Exit immediately with zero status if any match is found, even if an error was detected

So I'm confused why it fails sometimes. RAM and filesystem of the machine is fine. The grep binary has the correct file hash, too.

I searched for a commit, but the only one I found is from 2001, which should be part of 2.16 as it is from 2014.

Update1

I tried to use a subshell as @kamil suggested, but it still fails (the "Race condition"-error is displayed sometimes):

if (echo "$pid_list"; true) | grep -qF "($script_pid)"; then
  continue
elif (echo "$pid_list"; true) | grep -qF "($script_pid)"; then
  echo "Error: Race condition!"
  continue
fi

This instead works:

if echo "$pid_list" | grep -qF "($script_pid)" || [[ $? -eq 141 ]]; then
  continue
fi
mgutt
  • 467
  • 5
    would you have a text file containing an example pid_list and a concrete example of $script_pid? I know it sounds like it's just as given, but we're looking at an "unlikely" bug, so being able to have a fully reproducible test case that we can a couple hundred times until you're sure it would have failed on your machine is necessary. – Marcus Müller Apr 18 '23 at 08:41
  • 3
    continue has no point outside of a loop, so please show the loop in question. – muru Apr 18 '23 at 08:44
  • 2
    BTW: You don't need echo and grep for substring matching, the shell has built-in means, e.g. case "$pid_list" in ; *"($script_pid)"*) do_something ;; esac – Bodo Apr 18 '23 at 09:03
  • 1
    Show a complete (but minimal) script that exhibits the issue, including the exact values of $pid_list and a $script_pid. – ilkkachu Apr 18 '23 at 09:32
  • @MarcusMüller Link to full code added to the question. – mgutt Apr 18 '23 at 11:04

1 Answers1

13

Hypothesis: in the script you did set -o pipefail (if the shell interpreting the script is Bash; other shells may provide similar functionality). From man 1 bash:

pipefail
If set, the return value of a pipeline is the value of the last (rightmost) command to exit with a non-zero status, or zero if all commands in the pipeline exit successfully. This option is disabled by default.

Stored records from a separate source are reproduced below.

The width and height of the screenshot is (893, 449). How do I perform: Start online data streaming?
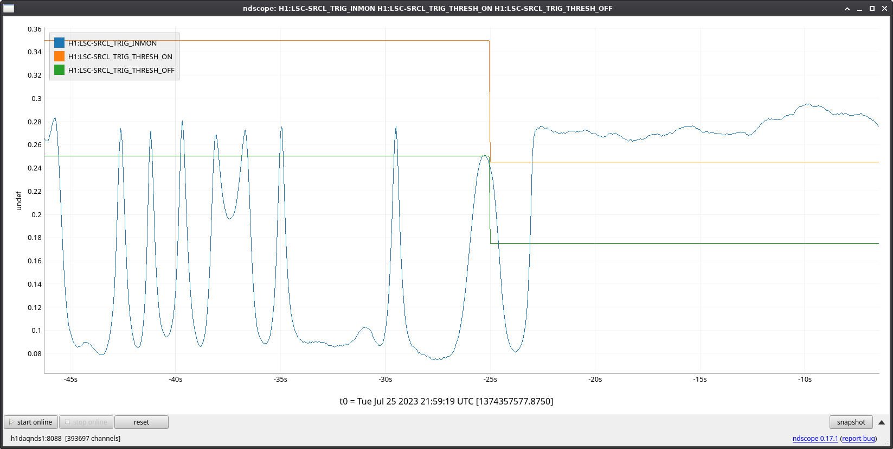tap(31, 422)
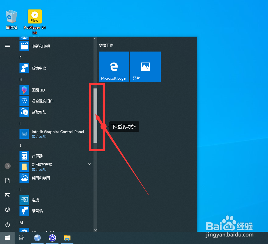The height and width of the screenshot is (244, 268).
Task: Click the letter H section header
Action: point(20,80)
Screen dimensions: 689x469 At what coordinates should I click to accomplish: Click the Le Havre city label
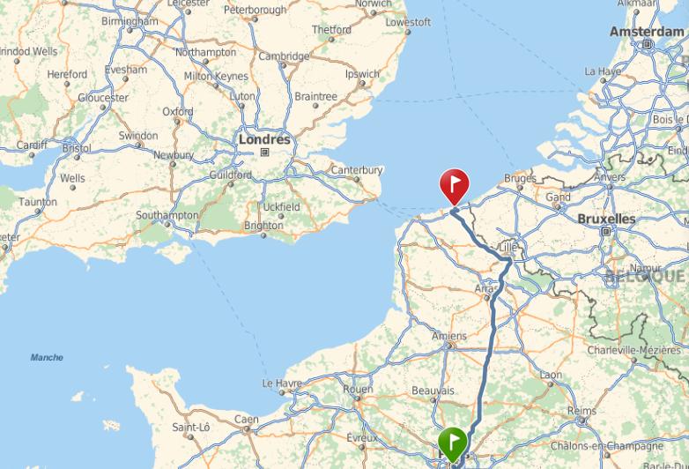coord(282,383)
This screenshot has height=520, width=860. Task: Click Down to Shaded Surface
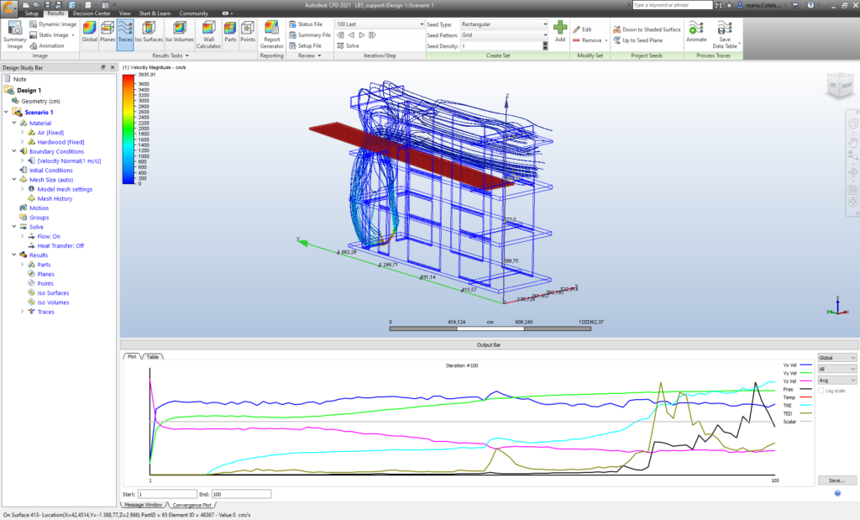point(647,29)
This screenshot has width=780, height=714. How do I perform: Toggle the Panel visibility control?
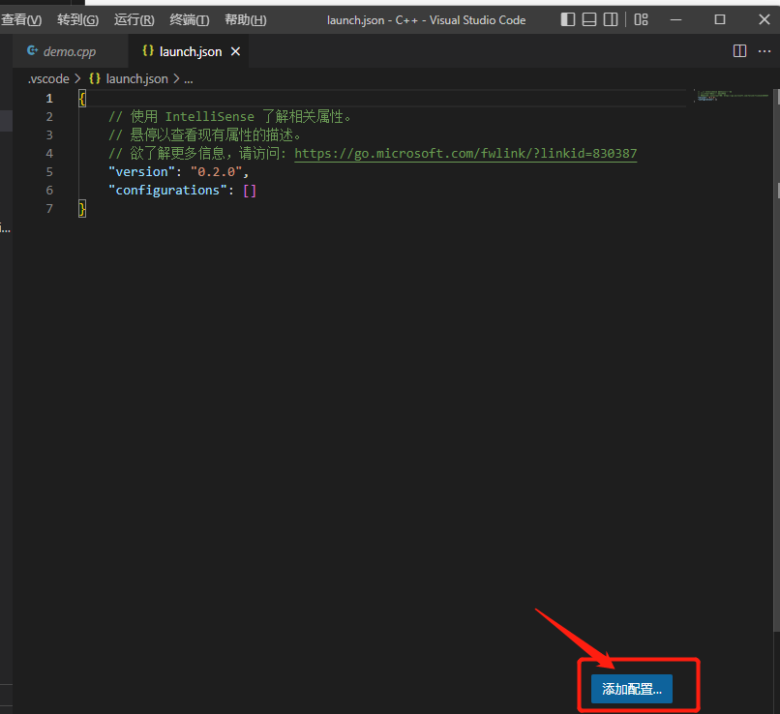point(589,19)
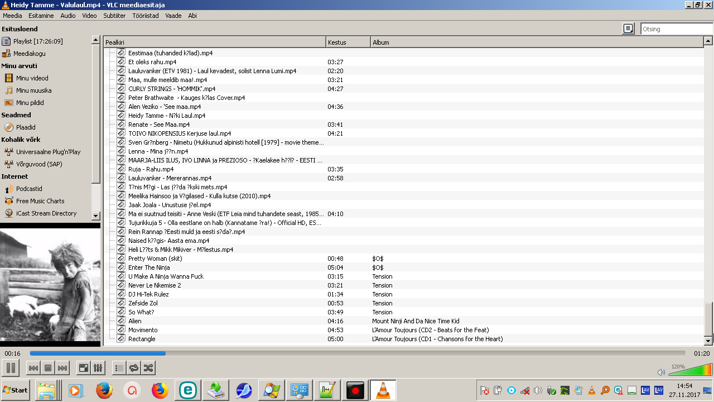Open the Tööriistad menu
This screenshot has height=402, width=714.
[146, 16]
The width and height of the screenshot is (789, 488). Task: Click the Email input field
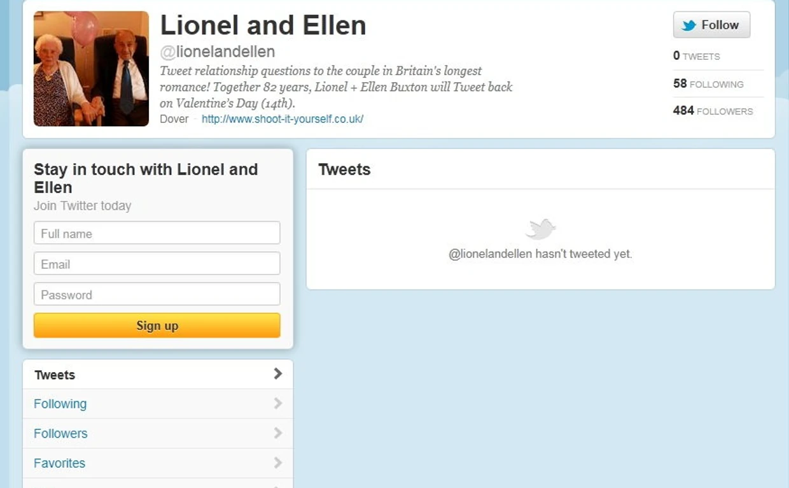[157, 264]
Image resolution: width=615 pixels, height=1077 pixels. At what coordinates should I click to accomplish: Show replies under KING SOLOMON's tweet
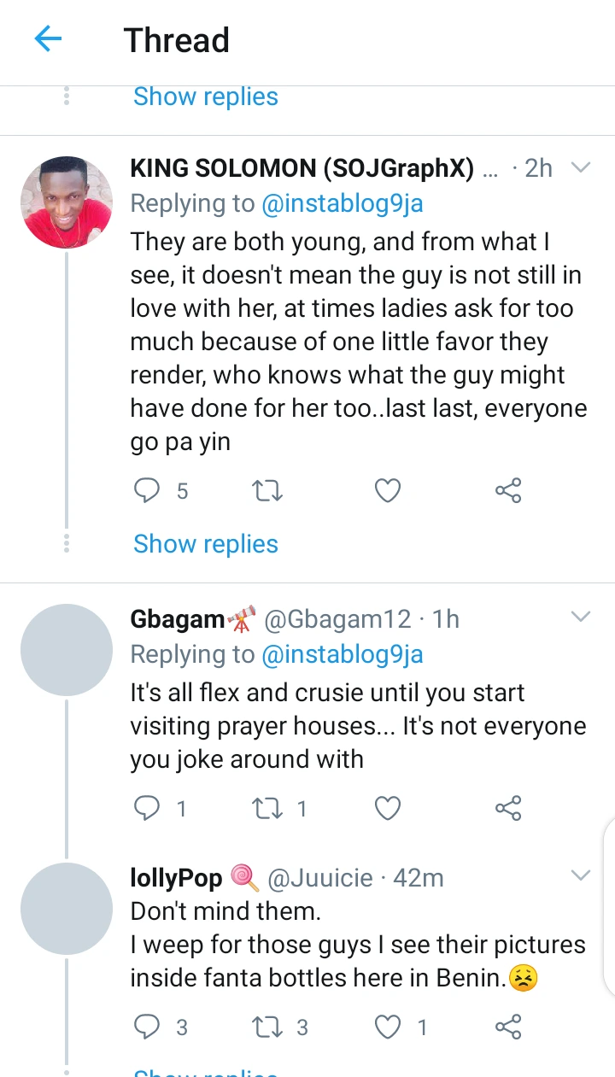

When there is a match, grep -q exits early and returns 0. Then echo may or may not return 141. It depends on if echo manages to write everything to the pipe buffer before grep closes its end of the pipe. Even for the same input things may go one way or another, it's a race condition. If 141 happens then the return value of the pipe will be 141 because of pipefail.

Assuming you really used set -o pipefail, I say the behavior you observed is absolutely not a bug of grep nor the shell. The bug is in your script.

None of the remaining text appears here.